テーマ「春夏秋冬」を発表する坂本市長(左から2人目)ら=4月5日、福井県坂井市一筆啓上日本一短い手紙の館

 福井県坂井市と丸岡文化財団は4月5日、第27回日本一短い手紙一筆啓上賞のテーマを「春夏秋冬(はるなつあきふゆ)」と発表した。同市一筆啓上日本一短い手紙の館で会見した財団の田中典夫理事長は「好きな季節、嫌いな季節、忘れられない季節がそれぞれあると思う。私たちの心を動かしてくれる手紙が寄せられるのではないか」と話した。10月11日まで作品を募る。

 テーマは選考委員らの意見を聴いた上で、市と財団が決めた。会見では、坂本憲男市長がテーマを発表し「一筆啓上賞を通して手紙文化の大切さを全国に発信したい。多くの皆さんの応募をお待ちしています」と呼び掛けた。

 テーマについて財団は「親しみがあり、子どもから年配の方まで書きやすいものを考慮した」と説明。
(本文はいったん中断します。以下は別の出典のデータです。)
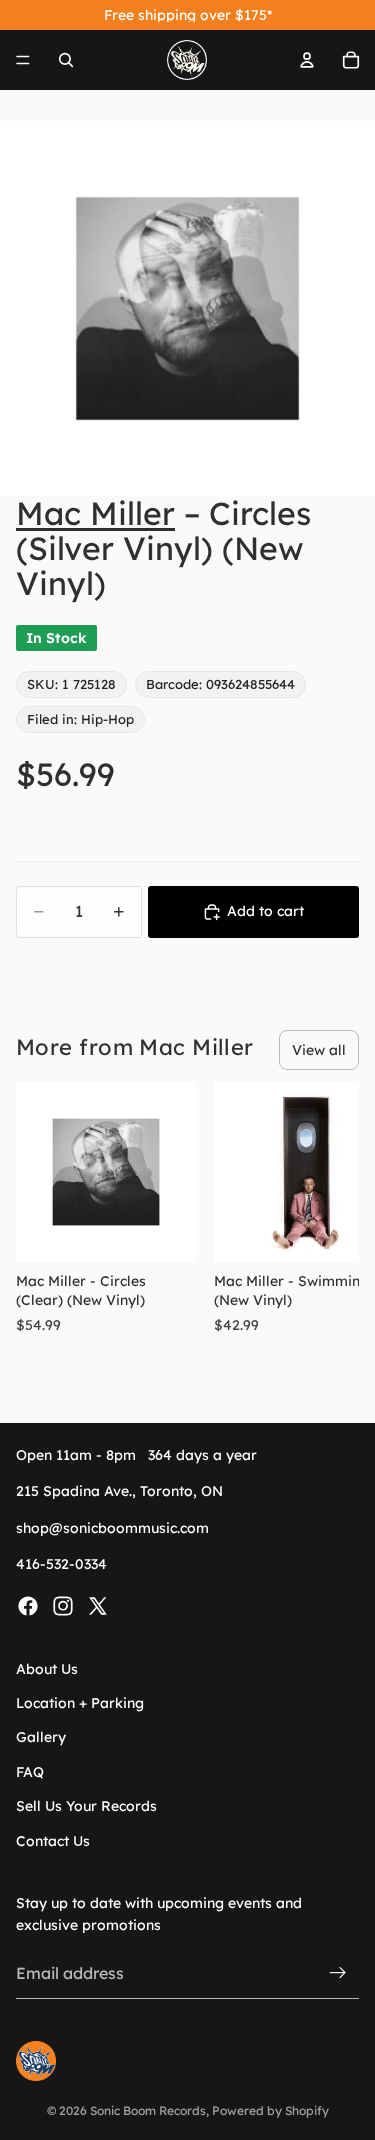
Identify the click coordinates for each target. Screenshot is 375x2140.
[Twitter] (98, 1605)
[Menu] (23, 60)
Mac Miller (95, 513)
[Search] (66, 60)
春夏秋冬を訓読みにした理由は「小さい子どもにも、より分かりやすくしたかった」とした。

 選考委員は、福井市在住の作家宮下奈都さん、シンガー・ソングライターの小室等さん、詩人の佐々木幹郎さん、俳人、エッセイストの夏井いつきさん、住友グループ広報委員会事務局長の平野竜一郎さんの5人が務める。

 募集するのは40字以内の手紙形式の作品で、応募資格は問わないが未発表作に限る。応募数に制限はなく、封書1通につき1作品とする。大賞5点をはじめ計155の賞を予定している。応募先は〒910―0298、坂井市丸岡町 一筆啓上賞「春夏秋冬」係。問い合わせは丸岡文化財団=電話0776(67)5100。